La deuxième, c’est notre capacité d’adaptation au pire pour éviter le changement, même s’il ne peut être que meilleur que la situation douloureuse dans laquelle nous nous enferrons. Et la troisième, c’est notre capacité fabuleuse à déployer des récits pour soi et pour les autres afin de justifier l’injustifiable. Je pense l’avoir écrit comme dans un état second, vivant pleinement dans ce paradoxe, cultivant cette adaptation et nourrissant un récit incantatoire sans m’en rendre compte pour moi-même. Et c’est sans doute le moment de partager un petit secret : dans chacun des personnages, il y a un petit quelque chose de moi. Je n’en dirai pas plus, bien évidemment.

 

Pourquoi avoir choisi un huis clos ?

Un reste inconscient du classicisme et des unités de temps, de lieu et d’action du théâtre ? Et lorsque j’écris cela, je me vois, jeune lectrice, engloutissant toutes les pièces de Racine et toutes les tragédies grecques de Sophocle, Eschyle, Euripide qui furent mes premières grandes émotions littéraires. Il faudra que j’en parle avec ma psy… J’ai en tout cas le sentiment que la tragédie de l’être humain en proie à ses démons et à ceux de ses proches a une résonance plus forte dans un huis clos.
En réduisant l’espace, en congédiant les sollicitations extérieures, en fermant les portes, cela force à la rencontre. Le face-à-face devient inéluctable et la confrontation, une question de survie. En résumé, le huis clos évite l’évitement.

 

Dans votre processus d’écriture, vous portez une attention particulière à… ?

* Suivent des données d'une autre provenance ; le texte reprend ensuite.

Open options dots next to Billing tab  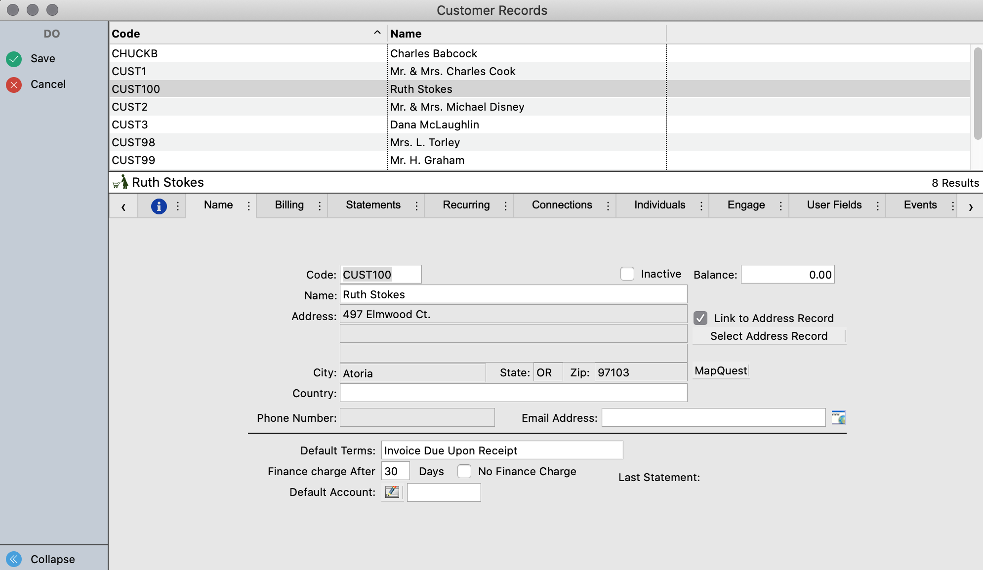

En écrivant, je porte une attention particulière à ce que j’aime lorsque je lis : les personnages et le rythme.
Les personnages : si vous avez eu le courage de lire les réponses aux précédentes questions, vous vous en doutez, l’être humain me fascine. Capable du pire comme du meilleur, Janus d’ombre et de lumière, c’est un mystère infini, un continent sans limite à explorer. J’aime découvrir, imaginer, suivre les destinées de chacune et chacun et les écrire pour les dévoiler. Comme si je tentais de reconstituer le vaste puzzle de nos humanités éparpillées. Pour comprendre nos douleurs, nos peurs, nos joies, nos blessures qui, malgré la diversité de leurs expressions, nous restent communes. Et qui sait découvrir un lieu partagé de paix. Mais pour parvenir à cet endroit, que d’ombres et de tragédies à traverser… Donc la trajectoire de mes personnages, les événements qui les ont forgés, leur façon spécifique de réagir et de voir le monde sont au centre de mon écriture.
Le rythme : j’adore être incapable de lâcher un livre et vivre une mini déprime lorsque je l’ai terminé, et le rythme, pour moi, est un ingrédient essentiel pour obtenir ce résultat. Une question d’équilibrage subtil entre les renversements de situations, les temps suspendus qui tiennent en haleine et les moments de narration longs qui permettent de reprendre son souffle.

 

Une habitude d’écriture inavouable ?

Inavouable, c’est que ce que l’on ne peut ni ne veut reconnaître. Secret, honteux, obscur. Un vice. Jean-Bertrand Pontalis disant d’ailleurs : « Écrire est un vice impuni. Pourquoi quitter l’heureuse place du lecteur pour chercher à s’imposer comme auteur ? ». Après avoir tenté d’éviter votre question en étalant une fine couche de pédanterie, je vais tenter de jouer le jeu. Quand je suis sur un texte, j’ai en tâche de fond dans ma tête deux ou trois autres textes. Mon cahier à projet ressemble à un hérisson arc-en-ciel (référence aux mini Post-it de toutes les couleurs pour marquer les pages). Mais je pense que ce qui est encore plus inavouable, c’est que je n’écris pas, j’écoute. Ce sont les personnages qui écrivent l’histoire. Une fois que je les ai mis au monde, je dialogue avec eux et ils ont des idées très arrêtées sur ce qui va leur arriver. Et il est rare que j’ai le dernier mot. FIN.